* **DATA TO EXAMINE**:
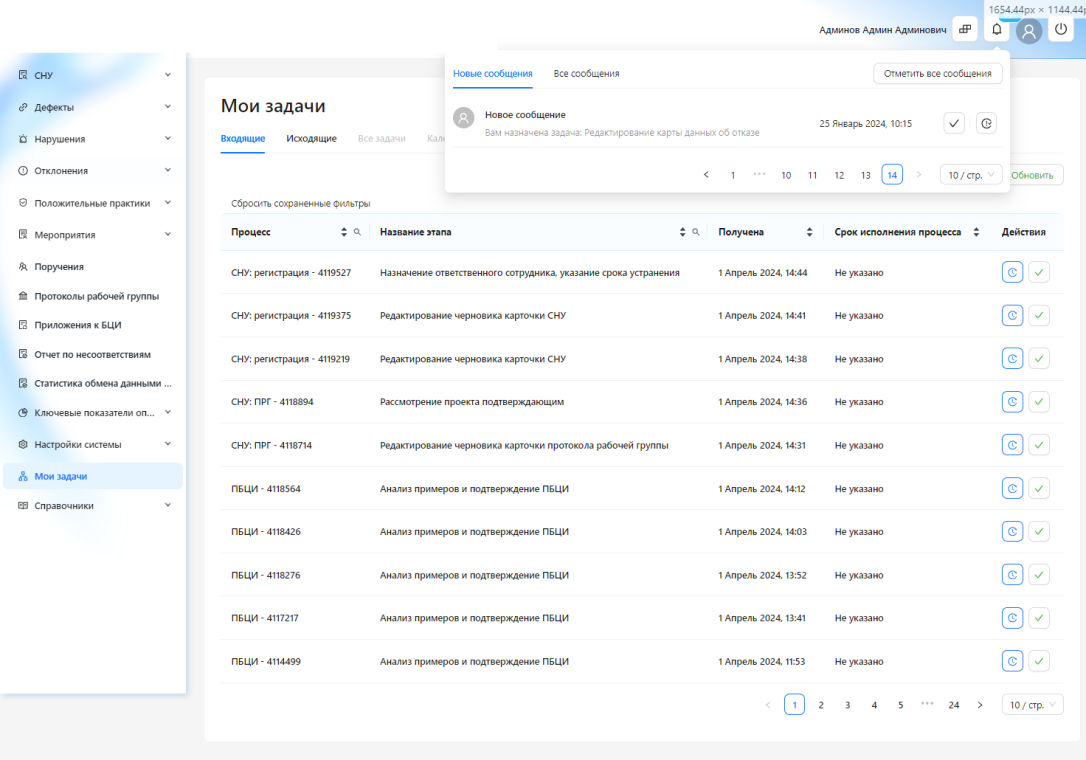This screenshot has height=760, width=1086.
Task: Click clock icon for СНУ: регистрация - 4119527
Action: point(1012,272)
--
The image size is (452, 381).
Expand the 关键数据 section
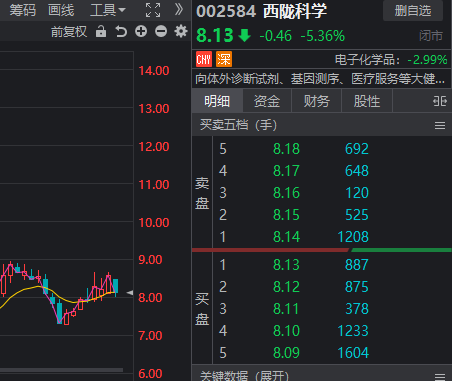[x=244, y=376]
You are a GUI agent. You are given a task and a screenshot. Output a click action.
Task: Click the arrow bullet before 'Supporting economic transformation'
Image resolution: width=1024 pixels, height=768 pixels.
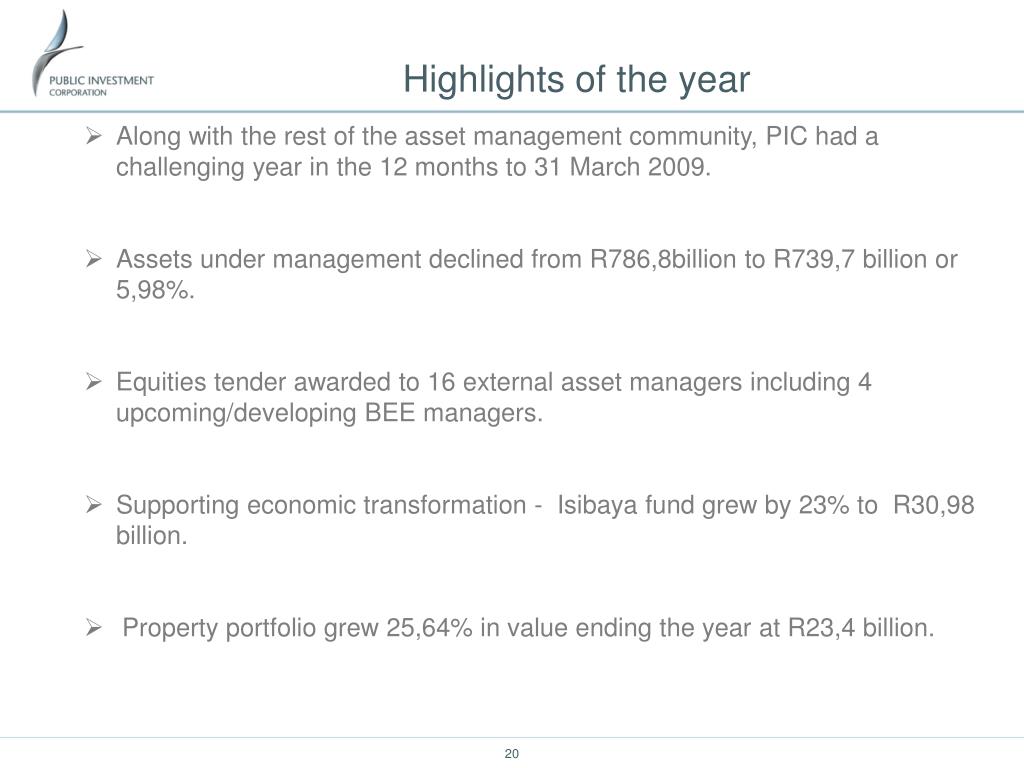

* **EXERCISE DETAILS**: Copy the listing above exactly, but only from the line with "Expand the 关键数据 section" through the line with "Image resolution: width=1024", including those two lines and excluding any picture.

* **ANSWER BOX**:
Expand the 关键数据 section
[x=244, y=376]
You are a GUI agent. You are given a task and a screenshot. Output a click action.
Task: Click the arrow bullet before 'Supporting economic transformation'
Image resolution: width=1024 pixels, height=768 pixels.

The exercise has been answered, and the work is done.